++++ Records to process
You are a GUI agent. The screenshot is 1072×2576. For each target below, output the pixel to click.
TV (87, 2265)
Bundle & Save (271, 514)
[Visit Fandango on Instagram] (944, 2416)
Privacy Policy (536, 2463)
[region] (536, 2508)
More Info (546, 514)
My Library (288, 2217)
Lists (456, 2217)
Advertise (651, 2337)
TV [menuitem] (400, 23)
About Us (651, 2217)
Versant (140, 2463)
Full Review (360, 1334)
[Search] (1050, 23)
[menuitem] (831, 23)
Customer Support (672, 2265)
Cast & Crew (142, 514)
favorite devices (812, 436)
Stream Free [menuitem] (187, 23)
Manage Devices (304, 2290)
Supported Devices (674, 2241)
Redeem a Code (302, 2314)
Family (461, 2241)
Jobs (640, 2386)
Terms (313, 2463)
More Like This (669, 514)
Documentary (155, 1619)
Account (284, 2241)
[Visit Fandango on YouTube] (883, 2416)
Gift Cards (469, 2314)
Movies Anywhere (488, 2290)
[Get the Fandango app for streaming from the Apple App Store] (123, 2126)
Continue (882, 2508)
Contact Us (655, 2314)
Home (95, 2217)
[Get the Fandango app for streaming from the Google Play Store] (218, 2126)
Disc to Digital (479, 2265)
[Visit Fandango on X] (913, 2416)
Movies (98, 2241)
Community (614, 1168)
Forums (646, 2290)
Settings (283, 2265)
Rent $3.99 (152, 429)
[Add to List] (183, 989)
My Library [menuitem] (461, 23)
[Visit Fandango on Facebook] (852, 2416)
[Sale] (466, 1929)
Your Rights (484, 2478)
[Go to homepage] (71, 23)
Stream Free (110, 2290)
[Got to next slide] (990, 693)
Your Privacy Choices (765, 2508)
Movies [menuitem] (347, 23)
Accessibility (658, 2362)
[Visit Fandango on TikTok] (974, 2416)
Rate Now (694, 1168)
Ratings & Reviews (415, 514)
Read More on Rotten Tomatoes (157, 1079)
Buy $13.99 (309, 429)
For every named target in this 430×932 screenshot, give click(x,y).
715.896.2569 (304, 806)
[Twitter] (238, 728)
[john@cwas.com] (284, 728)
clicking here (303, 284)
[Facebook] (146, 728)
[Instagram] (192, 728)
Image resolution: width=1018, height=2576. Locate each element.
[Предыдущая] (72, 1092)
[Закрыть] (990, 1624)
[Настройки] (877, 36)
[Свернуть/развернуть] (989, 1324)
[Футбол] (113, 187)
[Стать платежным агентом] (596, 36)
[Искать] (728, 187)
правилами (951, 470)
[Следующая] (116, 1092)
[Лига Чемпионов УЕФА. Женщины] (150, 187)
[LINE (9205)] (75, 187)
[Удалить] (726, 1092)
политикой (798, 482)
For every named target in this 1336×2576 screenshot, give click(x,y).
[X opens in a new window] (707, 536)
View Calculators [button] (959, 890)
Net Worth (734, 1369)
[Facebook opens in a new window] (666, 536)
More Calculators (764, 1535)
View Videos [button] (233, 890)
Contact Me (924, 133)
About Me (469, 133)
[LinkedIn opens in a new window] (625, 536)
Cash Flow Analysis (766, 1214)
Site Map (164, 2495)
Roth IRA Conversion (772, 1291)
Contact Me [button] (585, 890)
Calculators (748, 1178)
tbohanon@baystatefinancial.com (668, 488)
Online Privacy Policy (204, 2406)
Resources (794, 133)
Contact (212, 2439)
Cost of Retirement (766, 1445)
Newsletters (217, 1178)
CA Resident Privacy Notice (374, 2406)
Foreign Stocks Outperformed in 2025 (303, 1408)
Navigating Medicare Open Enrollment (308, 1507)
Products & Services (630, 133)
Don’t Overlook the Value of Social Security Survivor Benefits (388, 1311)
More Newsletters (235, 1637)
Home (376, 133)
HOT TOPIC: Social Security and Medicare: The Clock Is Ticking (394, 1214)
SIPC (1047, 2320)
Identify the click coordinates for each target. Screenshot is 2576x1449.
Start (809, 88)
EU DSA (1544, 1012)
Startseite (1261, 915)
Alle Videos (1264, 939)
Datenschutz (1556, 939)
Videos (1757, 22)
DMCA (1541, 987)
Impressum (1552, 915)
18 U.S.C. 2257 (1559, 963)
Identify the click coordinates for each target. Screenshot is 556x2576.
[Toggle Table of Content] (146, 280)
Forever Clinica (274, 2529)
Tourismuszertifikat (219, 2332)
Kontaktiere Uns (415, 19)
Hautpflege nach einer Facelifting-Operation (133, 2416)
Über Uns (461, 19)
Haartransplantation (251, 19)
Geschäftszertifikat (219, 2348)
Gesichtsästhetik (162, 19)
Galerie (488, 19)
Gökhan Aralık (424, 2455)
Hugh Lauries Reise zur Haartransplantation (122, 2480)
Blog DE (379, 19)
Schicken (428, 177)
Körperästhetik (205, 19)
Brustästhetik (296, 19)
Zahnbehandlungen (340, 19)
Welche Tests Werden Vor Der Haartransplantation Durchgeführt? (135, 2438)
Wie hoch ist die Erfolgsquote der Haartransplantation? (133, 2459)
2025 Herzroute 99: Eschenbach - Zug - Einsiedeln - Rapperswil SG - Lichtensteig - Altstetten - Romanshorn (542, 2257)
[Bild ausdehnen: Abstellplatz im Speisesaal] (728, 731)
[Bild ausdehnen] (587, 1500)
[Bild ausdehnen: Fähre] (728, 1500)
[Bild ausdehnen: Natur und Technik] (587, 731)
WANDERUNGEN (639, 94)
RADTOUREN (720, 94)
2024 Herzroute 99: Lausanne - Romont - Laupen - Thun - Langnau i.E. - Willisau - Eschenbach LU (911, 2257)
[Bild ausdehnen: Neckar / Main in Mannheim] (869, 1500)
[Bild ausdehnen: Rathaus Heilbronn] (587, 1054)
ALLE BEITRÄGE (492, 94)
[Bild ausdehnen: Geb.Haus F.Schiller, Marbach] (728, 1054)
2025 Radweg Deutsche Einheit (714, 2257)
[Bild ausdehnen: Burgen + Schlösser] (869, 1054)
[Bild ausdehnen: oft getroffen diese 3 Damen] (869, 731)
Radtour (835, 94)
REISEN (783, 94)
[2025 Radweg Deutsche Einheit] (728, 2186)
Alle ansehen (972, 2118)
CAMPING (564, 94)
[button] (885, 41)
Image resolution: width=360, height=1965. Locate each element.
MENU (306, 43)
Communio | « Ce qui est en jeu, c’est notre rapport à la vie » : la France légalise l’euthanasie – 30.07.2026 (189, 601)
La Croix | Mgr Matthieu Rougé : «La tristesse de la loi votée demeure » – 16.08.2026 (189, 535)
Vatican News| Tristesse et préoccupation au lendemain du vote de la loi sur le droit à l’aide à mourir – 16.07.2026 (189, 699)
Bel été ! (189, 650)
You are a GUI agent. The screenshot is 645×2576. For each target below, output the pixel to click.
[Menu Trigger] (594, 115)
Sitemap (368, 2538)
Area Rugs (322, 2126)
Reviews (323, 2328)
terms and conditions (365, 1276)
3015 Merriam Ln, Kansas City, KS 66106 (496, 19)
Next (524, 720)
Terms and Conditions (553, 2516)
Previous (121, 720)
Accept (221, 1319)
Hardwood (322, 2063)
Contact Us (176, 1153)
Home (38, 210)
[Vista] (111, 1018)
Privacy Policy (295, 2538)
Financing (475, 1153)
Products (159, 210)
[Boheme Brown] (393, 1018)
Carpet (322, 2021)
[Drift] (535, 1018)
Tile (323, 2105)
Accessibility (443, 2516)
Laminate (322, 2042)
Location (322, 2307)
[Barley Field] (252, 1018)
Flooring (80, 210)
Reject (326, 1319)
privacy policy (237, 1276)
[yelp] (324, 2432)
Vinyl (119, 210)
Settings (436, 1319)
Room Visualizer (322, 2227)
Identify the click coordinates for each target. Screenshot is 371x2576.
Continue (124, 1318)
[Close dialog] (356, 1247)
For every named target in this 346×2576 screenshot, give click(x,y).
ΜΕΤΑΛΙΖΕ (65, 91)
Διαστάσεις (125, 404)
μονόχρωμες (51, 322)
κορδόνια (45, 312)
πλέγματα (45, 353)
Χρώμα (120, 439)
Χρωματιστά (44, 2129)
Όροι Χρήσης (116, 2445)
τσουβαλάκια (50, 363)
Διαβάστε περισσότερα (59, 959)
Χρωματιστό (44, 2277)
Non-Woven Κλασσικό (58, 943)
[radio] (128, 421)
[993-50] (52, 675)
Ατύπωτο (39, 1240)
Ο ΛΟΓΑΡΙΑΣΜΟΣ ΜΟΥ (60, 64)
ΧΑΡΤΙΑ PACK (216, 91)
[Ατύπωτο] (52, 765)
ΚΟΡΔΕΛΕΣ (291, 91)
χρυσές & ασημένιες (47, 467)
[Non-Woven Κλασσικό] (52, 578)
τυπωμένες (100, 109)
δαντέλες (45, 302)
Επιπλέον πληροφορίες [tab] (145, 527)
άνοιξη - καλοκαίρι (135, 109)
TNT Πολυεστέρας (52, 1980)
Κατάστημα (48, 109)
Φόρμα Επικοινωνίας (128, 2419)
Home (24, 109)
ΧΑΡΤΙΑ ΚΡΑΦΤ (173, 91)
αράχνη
++++++++
## [Given task]
Update the rows from the one containing "Bel été ! (189, 650)" through the one containing "3015 Merriam Ln, Kansas" by replacing "Sitemap" with "Site Map", and leave everything else unchanged.

## [Answer to the problem]
Bel été ! (189, 650)
You are a GUI agent. The screenshot is 645×2576. For each target below, output the pixel to click.
[Menu Trigger] (594, 115)
Site Map (368, 2538)
Area Rugs (322, 2126)
Reviews (323, 2328)
terms and conditions (365, 1276)
3015 Merriam Ln, Kansas City, KS 66106 (496, 19)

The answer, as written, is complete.